毎日新聞 2015年02月21日 07時10分

産経新聞に掲載された曽野氏のコラムを巡る動き
産経新聞に掲載された曽野氏のコラムを巡る動き

 作家の曽野綾子氏が人種による住み分けを提唱するコラムを書いたことが波紋を広げている。1948年から91年までアパルトヘイト(人種隔離)政策を推進した南アフリカ共和国の駐日大使は、掲載した産経新聞に「アパルトヘイトを許容するもの」と抗議し、日本に住む外国の人々からは「憎しみの感情を生み出す」などと反発の声が出ている。【青島顕、斎川瞳】

 きっかけは、産経11日朝刊の「労働力不足と移民」と題したコラム。曽野氏は今後の日本には労働移民が必要だと説いた上で、居住区について「白人、アジア人、黒人というふうに分けて住む方がいい」などと書いた。これに対し、南アフリカのモハウ・ペコ駐日大使は「アパルトヘイトを許容し、美化した」と反応。産経に抗議したNPO法人・アフリカ日本協議会は「アパルトヘイトは、一部の集団が、権利を剥奪された他の集団を必要なぶんだけ労働力として利用しつつ、居住区は別に指定して自分たちの生活空間から排除する(中略)システム」と指摘した。
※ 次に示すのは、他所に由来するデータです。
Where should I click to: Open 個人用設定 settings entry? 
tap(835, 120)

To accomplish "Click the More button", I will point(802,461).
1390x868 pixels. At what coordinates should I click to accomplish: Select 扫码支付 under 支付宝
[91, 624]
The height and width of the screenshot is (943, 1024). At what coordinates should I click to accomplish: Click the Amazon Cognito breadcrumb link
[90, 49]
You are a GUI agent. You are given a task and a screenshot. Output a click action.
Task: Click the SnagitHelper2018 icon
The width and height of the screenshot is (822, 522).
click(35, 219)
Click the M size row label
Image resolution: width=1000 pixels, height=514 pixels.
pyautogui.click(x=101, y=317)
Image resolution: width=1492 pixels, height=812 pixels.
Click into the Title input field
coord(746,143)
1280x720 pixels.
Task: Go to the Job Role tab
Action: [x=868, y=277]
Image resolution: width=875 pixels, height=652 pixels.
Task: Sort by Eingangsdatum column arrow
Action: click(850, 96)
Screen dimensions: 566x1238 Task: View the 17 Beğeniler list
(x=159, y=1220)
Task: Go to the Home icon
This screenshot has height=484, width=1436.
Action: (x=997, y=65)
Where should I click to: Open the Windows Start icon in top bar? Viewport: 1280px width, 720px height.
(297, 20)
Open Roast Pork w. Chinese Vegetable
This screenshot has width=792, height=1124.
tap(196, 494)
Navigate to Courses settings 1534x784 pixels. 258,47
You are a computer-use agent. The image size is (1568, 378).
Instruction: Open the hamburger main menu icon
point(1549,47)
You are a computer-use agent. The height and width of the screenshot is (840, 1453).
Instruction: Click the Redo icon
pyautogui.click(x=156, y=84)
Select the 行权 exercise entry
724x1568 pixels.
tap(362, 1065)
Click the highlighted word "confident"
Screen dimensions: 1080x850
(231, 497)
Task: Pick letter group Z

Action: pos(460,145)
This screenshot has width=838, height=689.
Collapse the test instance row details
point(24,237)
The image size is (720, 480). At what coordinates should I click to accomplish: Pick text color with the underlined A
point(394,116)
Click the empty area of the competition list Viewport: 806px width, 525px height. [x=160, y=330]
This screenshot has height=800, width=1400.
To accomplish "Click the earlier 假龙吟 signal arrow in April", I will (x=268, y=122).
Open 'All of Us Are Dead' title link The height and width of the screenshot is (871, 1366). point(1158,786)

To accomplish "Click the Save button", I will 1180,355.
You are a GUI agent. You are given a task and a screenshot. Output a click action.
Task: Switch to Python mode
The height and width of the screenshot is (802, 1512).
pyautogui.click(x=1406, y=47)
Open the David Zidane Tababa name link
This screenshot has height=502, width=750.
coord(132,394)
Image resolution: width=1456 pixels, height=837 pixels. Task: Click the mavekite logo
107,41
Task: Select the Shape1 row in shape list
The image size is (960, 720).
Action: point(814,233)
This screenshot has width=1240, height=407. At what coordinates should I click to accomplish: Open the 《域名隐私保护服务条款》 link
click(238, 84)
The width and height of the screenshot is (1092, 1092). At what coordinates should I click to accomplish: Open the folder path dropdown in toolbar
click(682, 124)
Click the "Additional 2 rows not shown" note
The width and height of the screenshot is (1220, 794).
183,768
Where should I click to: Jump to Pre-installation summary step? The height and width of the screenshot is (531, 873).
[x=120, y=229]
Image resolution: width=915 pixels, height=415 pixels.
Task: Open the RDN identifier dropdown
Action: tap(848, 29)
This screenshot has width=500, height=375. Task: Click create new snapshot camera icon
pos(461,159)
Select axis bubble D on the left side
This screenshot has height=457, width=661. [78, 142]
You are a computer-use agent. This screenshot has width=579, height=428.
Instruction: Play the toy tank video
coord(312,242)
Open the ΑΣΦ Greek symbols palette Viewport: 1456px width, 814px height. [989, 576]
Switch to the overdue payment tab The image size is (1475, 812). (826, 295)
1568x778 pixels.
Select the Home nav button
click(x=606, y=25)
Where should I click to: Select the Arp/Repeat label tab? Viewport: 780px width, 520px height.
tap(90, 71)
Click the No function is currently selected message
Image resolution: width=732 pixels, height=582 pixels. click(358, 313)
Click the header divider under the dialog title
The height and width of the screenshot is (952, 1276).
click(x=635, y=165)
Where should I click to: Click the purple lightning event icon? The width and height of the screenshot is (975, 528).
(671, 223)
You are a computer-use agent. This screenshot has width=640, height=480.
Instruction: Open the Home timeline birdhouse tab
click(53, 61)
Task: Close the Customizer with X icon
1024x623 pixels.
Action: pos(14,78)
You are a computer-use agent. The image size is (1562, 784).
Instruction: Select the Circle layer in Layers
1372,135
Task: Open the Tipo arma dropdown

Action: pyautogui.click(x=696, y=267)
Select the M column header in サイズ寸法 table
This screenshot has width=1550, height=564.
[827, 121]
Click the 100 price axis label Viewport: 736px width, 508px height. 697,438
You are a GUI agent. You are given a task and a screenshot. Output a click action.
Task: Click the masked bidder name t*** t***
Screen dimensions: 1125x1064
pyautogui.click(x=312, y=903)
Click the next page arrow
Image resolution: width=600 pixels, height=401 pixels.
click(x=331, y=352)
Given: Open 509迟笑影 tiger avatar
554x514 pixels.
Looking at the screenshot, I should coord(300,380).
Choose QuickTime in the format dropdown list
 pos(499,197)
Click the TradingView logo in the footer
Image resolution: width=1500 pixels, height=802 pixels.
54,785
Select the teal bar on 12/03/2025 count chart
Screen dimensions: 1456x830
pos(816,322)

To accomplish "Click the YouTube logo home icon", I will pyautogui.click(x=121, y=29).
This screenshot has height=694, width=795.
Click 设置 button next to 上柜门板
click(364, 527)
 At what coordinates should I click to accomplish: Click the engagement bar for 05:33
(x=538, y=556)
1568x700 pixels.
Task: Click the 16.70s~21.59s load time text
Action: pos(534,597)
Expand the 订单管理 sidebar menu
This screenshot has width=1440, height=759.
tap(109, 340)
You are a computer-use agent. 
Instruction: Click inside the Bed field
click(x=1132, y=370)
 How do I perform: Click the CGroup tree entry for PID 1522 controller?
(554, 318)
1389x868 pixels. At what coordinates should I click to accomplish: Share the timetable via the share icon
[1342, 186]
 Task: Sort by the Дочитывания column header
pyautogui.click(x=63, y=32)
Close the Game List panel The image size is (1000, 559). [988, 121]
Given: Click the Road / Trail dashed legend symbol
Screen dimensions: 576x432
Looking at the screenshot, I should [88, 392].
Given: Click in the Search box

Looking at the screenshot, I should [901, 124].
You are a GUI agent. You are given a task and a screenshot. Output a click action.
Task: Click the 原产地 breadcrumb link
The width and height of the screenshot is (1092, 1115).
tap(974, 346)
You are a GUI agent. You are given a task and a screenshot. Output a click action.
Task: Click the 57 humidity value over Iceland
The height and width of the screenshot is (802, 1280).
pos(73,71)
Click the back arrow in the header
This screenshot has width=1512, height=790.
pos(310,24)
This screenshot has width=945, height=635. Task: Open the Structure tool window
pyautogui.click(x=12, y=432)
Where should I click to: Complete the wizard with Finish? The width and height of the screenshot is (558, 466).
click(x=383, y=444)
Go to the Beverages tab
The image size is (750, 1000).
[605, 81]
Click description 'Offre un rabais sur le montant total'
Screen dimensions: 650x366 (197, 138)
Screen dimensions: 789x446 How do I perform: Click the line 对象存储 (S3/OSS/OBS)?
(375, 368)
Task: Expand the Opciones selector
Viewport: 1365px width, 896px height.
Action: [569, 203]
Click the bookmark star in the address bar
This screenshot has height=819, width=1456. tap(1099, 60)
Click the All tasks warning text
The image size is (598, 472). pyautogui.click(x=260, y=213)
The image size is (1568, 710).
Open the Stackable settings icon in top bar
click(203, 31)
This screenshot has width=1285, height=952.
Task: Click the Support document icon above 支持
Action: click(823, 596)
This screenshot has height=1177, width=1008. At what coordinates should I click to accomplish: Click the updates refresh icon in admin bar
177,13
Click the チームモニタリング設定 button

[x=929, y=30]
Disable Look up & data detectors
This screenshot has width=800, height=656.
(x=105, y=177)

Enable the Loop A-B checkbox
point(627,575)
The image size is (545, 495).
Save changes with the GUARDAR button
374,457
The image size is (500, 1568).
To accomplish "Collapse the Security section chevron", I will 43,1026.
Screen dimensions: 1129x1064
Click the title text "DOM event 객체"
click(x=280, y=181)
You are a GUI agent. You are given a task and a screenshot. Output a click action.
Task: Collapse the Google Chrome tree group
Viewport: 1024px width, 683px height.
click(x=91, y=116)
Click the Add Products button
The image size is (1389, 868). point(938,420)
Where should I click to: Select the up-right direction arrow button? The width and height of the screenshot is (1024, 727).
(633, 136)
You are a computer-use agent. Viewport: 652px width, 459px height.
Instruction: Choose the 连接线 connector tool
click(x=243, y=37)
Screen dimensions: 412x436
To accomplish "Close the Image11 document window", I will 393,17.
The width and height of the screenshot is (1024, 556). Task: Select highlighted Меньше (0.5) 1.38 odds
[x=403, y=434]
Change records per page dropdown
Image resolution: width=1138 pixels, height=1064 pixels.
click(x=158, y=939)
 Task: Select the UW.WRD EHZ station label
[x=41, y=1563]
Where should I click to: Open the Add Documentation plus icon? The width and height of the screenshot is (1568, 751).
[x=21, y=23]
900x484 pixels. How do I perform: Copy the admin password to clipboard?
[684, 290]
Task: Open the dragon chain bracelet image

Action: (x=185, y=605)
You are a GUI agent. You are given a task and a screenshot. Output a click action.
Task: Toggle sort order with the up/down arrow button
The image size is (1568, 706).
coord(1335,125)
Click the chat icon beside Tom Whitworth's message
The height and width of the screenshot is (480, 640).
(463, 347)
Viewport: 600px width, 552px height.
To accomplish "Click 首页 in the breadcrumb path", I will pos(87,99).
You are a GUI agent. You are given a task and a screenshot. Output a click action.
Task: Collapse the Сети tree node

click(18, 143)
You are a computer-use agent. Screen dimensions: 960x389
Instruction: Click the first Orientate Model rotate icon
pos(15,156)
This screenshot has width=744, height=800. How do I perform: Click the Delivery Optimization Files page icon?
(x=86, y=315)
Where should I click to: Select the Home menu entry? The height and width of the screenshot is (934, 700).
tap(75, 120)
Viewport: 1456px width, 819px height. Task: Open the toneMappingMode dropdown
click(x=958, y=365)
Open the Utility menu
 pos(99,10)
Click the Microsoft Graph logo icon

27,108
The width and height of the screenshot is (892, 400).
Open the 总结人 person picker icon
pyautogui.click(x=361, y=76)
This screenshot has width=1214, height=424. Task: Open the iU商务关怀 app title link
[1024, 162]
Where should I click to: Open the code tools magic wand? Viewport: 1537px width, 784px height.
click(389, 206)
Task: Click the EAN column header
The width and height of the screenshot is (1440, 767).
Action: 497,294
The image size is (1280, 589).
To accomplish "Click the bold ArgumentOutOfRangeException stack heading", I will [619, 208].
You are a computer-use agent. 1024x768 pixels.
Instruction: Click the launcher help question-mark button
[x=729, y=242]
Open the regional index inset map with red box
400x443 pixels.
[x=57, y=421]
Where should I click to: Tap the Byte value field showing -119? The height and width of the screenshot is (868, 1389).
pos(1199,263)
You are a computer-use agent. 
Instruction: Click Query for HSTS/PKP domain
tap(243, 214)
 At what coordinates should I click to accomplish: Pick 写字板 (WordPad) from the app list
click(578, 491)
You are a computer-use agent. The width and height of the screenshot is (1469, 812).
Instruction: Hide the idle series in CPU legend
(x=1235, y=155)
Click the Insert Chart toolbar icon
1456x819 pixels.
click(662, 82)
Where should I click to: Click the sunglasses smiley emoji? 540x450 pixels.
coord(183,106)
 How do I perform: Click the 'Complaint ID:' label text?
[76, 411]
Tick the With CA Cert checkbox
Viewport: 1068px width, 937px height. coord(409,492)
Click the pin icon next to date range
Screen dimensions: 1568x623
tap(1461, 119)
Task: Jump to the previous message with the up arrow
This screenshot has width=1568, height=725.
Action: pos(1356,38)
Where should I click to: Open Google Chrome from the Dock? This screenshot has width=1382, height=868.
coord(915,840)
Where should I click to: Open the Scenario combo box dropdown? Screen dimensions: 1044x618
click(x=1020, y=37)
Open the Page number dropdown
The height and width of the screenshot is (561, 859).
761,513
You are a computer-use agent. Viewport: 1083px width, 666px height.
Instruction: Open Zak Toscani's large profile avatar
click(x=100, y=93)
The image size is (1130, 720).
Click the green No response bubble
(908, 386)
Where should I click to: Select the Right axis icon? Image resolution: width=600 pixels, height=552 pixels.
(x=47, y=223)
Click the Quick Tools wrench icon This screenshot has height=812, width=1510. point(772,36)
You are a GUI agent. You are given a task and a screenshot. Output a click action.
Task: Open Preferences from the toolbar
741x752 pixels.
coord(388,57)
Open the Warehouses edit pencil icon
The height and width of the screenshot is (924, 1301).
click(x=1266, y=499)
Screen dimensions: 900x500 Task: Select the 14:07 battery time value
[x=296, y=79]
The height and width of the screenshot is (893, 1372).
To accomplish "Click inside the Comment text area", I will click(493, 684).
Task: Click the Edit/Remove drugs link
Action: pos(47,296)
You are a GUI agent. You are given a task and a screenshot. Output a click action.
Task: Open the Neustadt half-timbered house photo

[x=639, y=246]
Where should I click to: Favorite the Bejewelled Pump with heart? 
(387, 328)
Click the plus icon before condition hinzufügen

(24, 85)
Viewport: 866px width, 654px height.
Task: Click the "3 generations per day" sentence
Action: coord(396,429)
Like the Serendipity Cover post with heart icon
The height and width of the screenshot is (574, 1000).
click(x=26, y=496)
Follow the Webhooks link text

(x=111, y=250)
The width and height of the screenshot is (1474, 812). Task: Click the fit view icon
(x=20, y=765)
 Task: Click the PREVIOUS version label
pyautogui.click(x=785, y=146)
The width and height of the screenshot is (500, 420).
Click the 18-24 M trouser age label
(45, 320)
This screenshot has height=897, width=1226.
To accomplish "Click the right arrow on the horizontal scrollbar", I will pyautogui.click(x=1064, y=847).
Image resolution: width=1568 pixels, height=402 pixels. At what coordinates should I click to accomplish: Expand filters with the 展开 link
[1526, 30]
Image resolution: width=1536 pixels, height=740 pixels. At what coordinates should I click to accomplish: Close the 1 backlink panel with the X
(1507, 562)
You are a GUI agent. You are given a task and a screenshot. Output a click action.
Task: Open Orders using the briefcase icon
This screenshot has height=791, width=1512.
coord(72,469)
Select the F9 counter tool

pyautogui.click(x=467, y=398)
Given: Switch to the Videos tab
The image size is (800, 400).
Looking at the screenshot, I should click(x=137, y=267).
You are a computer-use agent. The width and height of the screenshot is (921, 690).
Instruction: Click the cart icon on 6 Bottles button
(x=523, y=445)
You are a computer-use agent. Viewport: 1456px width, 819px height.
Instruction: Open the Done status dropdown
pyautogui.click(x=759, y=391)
 南太平洋ソロモン諸島出身で東京の大学院に学ぶティモシー・カレさん(31)は褐色の肌に長身。住み分けについて「交流がなくなり、憎しみの感情を生み出す恐れがある」。3年間暮らす大学寮では、外国人と日本人が共に生活しており「互いのよさが分かり、友人もできた。異文化を取り入れることができる」。コラムの内容は知っており、「反対だ」と語った。

 アイルランド出身で英エコノミスト誌東京特派員のデビッド・マクニールさん(49)は「曽野さんは人種で人を分けて考え、個性を否定している。私の息子は私と日本人の妻の間に生まれたが、どの人種に属することになるのか」とコメントした。

 曽野氏は15日の産経朝刊で、「アパルトヘイト政策を日本で行うよう提唱してなどいません」と表明し、毎日新聞に対し、次のような手記(要旨)を寄せた。

      ◇

 南米には、日系人たちが集まって住んでいるコロニア(移住地)が、あちこちにありました。日本にも、自然発生的にできたブラジル人の多い町があると聞いています。しかしいずれも完全に隔離などされていません。そこにいたい人が住み、外国人も自由にその町に出入りして、食物や文化の特殊性を楽しませてもらうわけです。私はそういう形の開放された「自由な別居」があってもいい、と個人的に思っています。